Ao tornar essa descoberta menos confortável, Miéville abre a porta da leitura para os inevitáveis debates políticos, que deveriam ser inevitáveis quando falamos sobre o mergulho em realidades sociais, ainda que ficcionais. Luta de classes, exploração do trabalho e resistência à opressão sempre estiveram presentes em obras de ficção científica e fantasia. É certo que, em muitos casos, o público pode passar desapercebido pelo sentido das analogias e alegorias de obras muito populares. Com a série Bas-lag, passar desapercebido pela crítica política não é uma possibilidade.
Esses mesmos elementos, algumas vezes, são utilizados por críticas negativas à essa trilogia. Embora a série Bas-Lag tenha recebido ampla aclamação da crítica, alguns comentários depreciativos apontam para a “complexidade da forma”. Ao elencar essa complexidade como elementos negativo, algumas vezes, as críticas apenas falam sobre o exagero de descrições de cenários e uso de frases rebuscadas. Mas, outras vezes, essa crítica resvala no preconceito de considerar que literatura especulativa deva sempre apresentar um texto de simples leitura ou de ritmo acelerado.
O ritmo lendo também é um ponto costumeiramente ressaltado como negativo. Essa crítica, em grande medida é um reflexo do preconceito acima indicado. Ironicamente, uma característica que costuma ser elogiada por leitores de fantasia, quando encontrada nessa trilogia, também gera desagrado: as descrições gráficas.

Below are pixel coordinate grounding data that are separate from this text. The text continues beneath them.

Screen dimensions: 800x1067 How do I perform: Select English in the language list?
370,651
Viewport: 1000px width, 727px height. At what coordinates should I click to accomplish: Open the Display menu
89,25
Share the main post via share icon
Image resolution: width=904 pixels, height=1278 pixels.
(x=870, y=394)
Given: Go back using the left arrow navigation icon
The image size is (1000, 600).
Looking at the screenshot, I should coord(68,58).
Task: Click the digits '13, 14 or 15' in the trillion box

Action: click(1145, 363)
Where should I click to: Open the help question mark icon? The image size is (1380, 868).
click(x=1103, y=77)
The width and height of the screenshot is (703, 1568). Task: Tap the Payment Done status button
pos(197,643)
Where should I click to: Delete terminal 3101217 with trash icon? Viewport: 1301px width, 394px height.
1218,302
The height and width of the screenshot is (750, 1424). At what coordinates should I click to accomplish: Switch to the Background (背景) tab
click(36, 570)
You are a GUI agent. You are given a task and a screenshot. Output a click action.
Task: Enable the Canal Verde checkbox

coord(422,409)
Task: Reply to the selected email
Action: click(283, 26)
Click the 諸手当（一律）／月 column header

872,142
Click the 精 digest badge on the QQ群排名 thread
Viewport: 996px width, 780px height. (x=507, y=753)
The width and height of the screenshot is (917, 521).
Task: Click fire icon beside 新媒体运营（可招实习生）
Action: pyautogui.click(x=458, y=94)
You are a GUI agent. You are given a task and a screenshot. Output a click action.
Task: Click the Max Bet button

Nesse caso, não me parece razoável, já que a maioria das descrições de cenários, cenas de ação e criaturas apresentadas na série, por mais detalhadas que sejam, passam longe de impedir a imaginação por parte de quem lê.
Para algumas dessas críticas, penso que o mais interessante seja nomear referências apropriadas para o diálogo com a forma e o conteúdo da trilogia Bas-Lag. O trabalho de Miéville, nesses três livros, já foi descrito como “steampunk gótico”, pois possui elementos da literatura gótica clássica, como cenários sombrios e atmosféricos e temas de morte e decadência, ao mesmo tempo em que explora o steampunk.
Mas, essa exploração do steampunk não se dá apenas pela reprodução de elementos já conhecidos. Há uma mistura do gótico e do steampunk com o surrealismo, o que estabelece um “clima” muito particular, principalmente para a cidade de Nova Crobuzon. Junte a isso as temáticas de decadência, a teoria marxista e o horror cósmico e temos uma receita com ingredientes de diversos origens.
Mas, o experimentalismo de Miéville, em seu desafio às convenções narrativas, pode ser relacionado (e provavelmente foi influenciado por) a James Joyce, Gene Wolfe, Samuel Beckett, Mervyn Laurence Peake, Jorge Luis Borges, Ursula K. Le Guin e os livros infanto juvenis “The Borrible Trilogy”.
Nada disso, no entanto, supera a experiência de leitura livre e aberta. É importante pensar e discutir sobre as histórias que lemos. Esses três livros são o caso de histórias que, quanto mais pensamos e conversamos sobre eles, mais crescem e alimentam nossos modos de ler outras narrativas.